Published: 27 July 2012



Enriching environmental samples to increase the probability of detection has been standard practice throughout the history of microbiology. However, by its very nature, the process of enrichment creates a biased sample that may have unintended consequences for surveillance or resolving a pathogenic outbreak. With the advent of next-generation sequencing and metagenomic approaches, the possibility now exists to quantify enrichment bias at an unprecedented taxonomic breadth.


We investigated differences in taxonomic profiles of three enriched and unenriched tomato phyllosphere samples taken from three different tomato fields (n = 18). 16S rRNA gene meteganomes were created for each of the 18 samples using 454/Roche’s pyrosequencing platform, resulting in a total of 165,259 sequences. Significantly different taxonomic profiles and abundances at a number of taxonomic levels were observed between the two treatments.

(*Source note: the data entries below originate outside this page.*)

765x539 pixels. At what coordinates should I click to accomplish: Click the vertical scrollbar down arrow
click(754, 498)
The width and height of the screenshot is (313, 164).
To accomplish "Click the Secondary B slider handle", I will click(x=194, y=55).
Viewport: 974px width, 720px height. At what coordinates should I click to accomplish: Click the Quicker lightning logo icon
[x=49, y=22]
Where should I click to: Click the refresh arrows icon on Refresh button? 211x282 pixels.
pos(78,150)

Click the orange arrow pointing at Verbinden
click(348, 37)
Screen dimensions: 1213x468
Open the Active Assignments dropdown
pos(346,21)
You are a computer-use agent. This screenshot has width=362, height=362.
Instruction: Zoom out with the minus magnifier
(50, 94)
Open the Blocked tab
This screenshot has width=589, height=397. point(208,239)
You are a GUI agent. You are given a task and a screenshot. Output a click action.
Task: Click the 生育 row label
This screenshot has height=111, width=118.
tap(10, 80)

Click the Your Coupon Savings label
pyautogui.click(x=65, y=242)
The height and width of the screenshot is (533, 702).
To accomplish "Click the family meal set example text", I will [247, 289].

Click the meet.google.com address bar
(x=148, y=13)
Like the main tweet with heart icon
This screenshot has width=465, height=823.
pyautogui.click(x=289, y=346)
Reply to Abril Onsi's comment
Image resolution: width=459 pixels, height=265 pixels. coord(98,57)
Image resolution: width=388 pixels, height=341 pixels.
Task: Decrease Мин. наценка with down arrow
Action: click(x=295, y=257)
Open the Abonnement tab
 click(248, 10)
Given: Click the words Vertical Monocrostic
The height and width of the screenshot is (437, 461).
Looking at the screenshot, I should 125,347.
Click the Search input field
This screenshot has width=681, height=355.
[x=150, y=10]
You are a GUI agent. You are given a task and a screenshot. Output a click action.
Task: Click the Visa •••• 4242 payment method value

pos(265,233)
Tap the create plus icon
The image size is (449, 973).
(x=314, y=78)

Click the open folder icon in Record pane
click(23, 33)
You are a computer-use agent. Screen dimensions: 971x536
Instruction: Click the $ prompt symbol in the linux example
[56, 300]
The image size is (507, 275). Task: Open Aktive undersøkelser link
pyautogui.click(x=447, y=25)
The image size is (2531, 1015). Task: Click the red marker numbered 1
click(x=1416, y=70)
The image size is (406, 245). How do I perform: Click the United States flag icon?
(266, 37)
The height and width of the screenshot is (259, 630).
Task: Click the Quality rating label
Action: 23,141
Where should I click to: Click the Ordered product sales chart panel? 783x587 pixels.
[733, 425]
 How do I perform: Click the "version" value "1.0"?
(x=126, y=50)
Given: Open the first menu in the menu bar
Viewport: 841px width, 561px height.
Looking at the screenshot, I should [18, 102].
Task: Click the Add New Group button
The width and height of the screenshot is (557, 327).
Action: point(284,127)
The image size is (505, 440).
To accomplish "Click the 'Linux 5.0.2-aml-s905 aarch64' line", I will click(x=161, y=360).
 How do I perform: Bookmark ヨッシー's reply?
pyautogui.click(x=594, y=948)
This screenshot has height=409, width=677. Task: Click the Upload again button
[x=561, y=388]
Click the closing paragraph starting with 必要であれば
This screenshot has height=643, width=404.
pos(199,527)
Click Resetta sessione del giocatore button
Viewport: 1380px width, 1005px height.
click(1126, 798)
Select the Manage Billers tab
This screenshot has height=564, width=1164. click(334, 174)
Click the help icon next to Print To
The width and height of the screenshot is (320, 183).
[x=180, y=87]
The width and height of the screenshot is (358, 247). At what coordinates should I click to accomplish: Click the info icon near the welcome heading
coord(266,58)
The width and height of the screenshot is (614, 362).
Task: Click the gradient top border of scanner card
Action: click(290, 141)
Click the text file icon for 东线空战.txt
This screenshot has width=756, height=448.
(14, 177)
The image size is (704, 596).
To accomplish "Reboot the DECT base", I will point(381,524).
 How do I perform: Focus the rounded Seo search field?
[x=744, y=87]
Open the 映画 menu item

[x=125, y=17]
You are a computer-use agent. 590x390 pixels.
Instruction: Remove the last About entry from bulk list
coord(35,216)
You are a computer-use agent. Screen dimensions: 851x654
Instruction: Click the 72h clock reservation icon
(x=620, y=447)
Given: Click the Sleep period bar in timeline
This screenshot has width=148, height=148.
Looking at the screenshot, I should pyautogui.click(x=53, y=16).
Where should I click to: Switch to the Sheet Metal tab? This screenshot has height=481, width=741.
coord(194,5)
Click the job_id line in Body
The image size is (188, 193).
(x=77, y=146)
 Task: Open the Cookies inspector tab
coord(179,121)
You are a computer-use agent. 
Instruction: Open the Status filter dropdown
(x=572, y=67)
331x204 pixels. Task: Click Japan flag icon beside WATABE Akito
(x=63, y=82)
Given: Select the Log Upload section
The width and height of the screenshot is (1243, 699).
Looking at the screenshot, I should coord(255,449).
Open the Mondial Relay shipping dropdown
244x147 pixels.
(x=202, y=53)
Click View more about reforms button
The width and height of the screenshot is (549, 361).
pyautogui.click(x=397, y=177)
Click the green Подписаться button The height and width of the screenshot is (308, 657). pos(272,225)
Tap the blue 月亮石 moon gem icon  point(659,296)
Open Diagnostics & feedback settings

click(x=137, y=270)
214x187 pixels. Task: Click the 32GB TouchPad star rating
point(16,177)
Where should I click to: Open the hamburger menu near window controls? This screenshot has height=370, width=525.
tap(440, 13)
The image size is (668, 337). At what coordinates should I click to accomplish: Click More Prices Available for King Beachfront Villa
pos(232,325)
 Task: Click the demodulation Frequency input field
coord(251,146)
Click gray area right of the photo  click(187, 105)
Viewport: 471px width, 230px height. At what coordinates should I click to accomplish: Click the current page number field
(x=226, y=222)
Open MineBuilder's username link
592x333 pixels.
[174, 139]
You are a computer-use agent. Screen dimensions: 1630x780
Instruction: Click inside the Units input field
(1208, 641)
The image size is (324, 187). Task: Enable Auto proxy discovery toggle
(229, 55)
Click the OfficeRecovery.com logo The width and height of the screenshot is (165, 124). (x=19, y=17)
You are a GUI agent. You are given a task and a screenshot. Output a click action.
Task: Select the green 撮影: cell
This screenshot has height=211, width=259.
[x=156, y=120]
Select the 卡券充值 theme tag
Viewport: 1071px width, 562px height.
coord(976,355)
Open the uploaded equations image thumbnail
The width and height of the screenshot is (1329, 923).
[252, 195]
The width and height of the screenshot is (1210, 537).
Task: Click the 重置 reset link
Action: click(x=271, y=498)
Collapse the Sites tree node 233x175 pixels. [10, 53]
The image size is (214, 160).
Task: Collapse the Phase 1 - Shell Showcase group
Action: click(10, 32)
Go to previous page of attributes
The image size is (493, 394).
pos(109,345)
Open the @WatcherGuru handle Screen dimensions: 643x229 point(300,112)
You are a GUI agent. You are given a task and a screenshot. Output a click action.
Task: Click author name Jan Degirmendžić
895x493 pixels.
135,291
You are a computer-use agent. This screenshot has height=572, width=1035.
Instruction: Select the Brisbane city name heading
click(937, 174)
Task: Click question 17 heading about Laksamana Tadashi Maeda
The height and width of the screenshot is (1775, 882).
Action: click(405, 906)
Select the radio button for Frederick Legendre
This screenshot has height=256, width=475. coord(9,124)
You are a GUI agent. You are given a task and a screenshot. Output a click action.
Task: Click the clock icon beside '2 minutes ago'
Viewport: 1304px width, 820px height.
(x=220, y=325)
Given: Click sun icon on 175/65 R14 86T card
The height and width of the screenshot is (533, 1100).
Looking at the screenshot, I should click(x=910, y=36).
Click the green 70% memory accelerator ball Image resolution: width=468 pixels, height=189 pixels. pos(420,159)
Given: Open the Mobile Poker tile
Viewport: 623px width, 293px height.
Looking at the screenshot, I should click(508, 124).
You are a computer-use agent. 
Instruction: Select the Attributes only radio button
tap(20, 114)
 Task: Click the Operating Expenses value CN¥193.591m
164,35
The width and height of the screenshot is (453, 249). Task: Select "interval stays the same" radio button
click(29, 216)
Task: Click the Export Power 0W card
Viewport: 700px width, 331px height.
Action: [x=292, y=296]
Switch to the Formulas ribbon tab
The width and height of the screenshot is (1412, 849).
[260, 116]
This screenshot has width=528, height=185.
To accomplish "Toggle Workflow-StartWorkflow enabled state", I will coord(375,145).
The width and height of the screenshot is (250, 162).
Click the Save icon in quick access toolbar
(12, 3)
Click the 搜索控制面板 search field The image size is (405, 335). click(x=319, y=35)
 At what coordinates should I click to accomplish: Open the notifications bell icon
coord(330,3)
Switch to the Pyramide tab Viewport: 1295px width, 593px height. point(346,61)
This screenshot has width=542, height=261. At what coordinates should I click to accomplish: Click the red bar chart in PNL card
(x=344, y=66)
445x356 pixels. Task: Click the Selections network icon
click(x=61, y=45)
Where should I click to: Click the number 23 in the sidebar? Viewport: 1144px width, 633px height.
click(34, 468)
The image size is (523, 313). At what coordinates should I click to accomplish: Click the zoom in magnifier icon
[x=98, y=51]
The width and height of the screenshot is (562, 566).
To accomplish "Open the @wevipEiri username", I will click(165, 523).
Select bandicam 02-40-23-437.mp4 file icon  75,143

Although as many as 28 putative Salmonella sequences were detected in enriched samples, there was no significant difference in the abundance of Salmonella between enriched and unenriched treatments.


Our results illustrate that the process of enriching greatly alters the taxonomic profile of an environmental sample beyond that of the target organism. We also found evidence suggesting that enrichment may not increase the probability of detecting a target. In conclusion, our results further emphasize the need to develop metagenomics as a validated culture independent method for pathogen detection.